Cortisol-Werte in Haarproben veraten, ob Wildtiere gestresst waren

(17.09.2019) Wissenschaftler um Alexandre Azevedo und Katarina Jewgenow vom Leibniz-IZW wiesen nun bei wildlebenden Mangusten in Portugal den Einbau des „Stress“-Hormons Cortisol in Haaren nach und bestimmten Normalwerte für Cortisol bei diesen kleinen Raubtieren.

Alter, Geschlecht und Lagerzeit der Proben spiegelten sich in den Cortisolwerten wider, nicht jedoch Jahreszeit oder Reproduktionsstatus der Weibchen.

Jetzt kann untersucht werden, ob verschiedene Lebensräume und veränderte Lebensumstände, etwa die Rückkehr der Iberischen Luchse als Nahrungskonkurrenten, die Mangusten in besonderer Weise belasten.

Die Ergebnisse wurden kürzlich in der wissenschaftlichen Zeitschrift „PLoS ONE“ publiziert.


Mangust (Herpestes ichneumon)

Natürliche Feinde, Nahrungskonkurrenten, aber auch Lichtverschmutzung, Lärm oder Straßenverkehr belasten Wildtiere. Über Hormone wie das Cortisol lässt sich ihr Stresspegel im Blut prinzipiell nachweisen. „Doch allein das Einfangen der Tiere und die Blutabnahme erzeugt erheblichen Stress.

Zudem erhalten wir über das Blut ohnehin nur eine Momentaufnahme“, sagt Prof. Katarina Jewgenow, Leiterin der Abteilung Reproduktionsbiologie am Leibniz-IZW. Auch im Kot lassen sich die Abbauprodukte des Cortisol nachweisen, mit einem Zeitfenster für den Rückblick auf die vergangenen 24 bis 48 Stunden.

Als Langzeitarchiv für Belastungen, wie sie über den Cortisolpegel abgebildet werden, eignet sich nur ein Material: Tierhaare.

Im Rahmen seiner Dissertation untersuchte Leibniz-IZW Doktorand Alexandre Azevedo 294 Haarproben von ägyptischen Mangusten (Herpestes ichneumon) aus sieben Distrikten Portugals, wo die kleinen Raubtiere als eingewanderte „invasive“ Art bejagt werden.

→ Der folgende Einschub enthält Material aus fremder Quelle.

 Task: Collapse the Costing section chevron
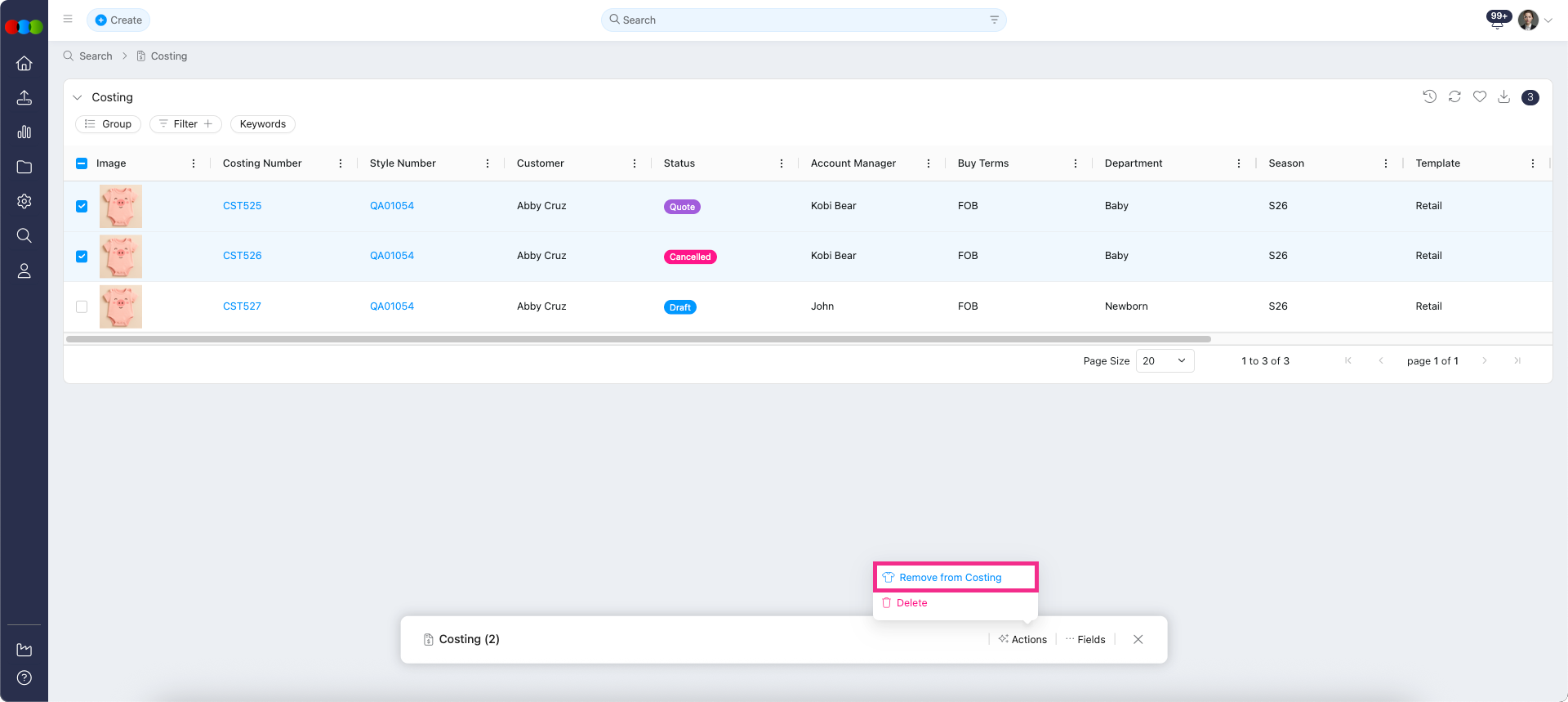coord(78,97)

Die Haarabschnitte erlegter Mangusten wurden zunächst mit Alkohol gereinigt, pulverisiert und mit Methanol extrahiert.

Die HPLC-Analyse der Extrakte aller Proben bestätigte, dass Cortisol im Haar der Mangusten während des Wachstums eingebaut wird. Nun konnten die WissenschaftlerInnen untersuchen, ob es auch als Biomarker für Belastungen („Stress“) geeignet ist.

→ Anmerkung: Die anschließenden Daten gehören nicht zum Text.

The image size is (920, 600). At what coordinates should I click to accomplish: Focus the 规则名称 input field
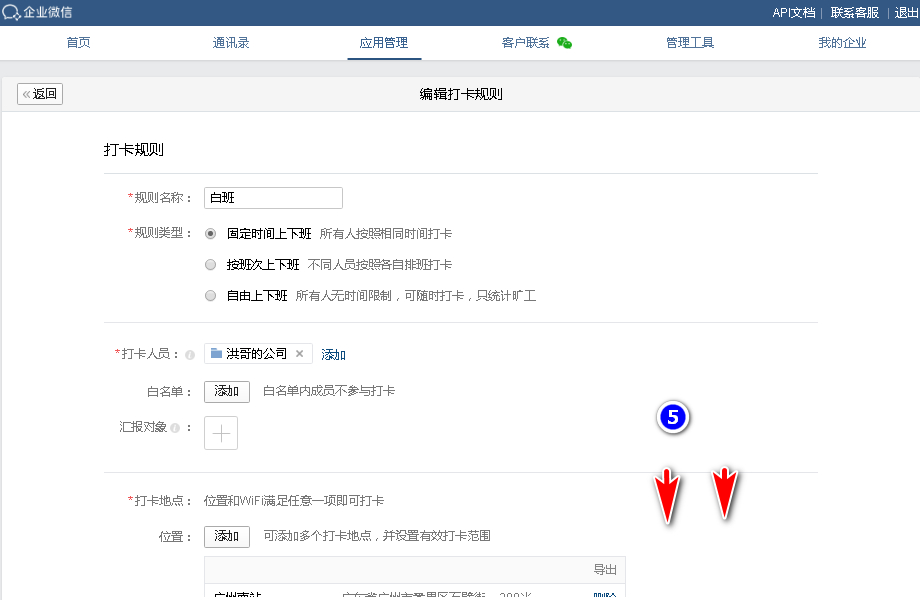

Die ägyptische Manguste, zur Pharaonenzeit als heiliges Tier verehrt und deshalb auch „Pharaonenratte“ genannt, ist heute in Portugal weit verbreitet, weil sie dort über lange Zeit keine Nahrungskonkurrenten hatte.

„Konkreter Anlass für unsere Studie ist die Wiederauswilderung des iberischen Luchses in Portugal“, erklärt Jewgenow.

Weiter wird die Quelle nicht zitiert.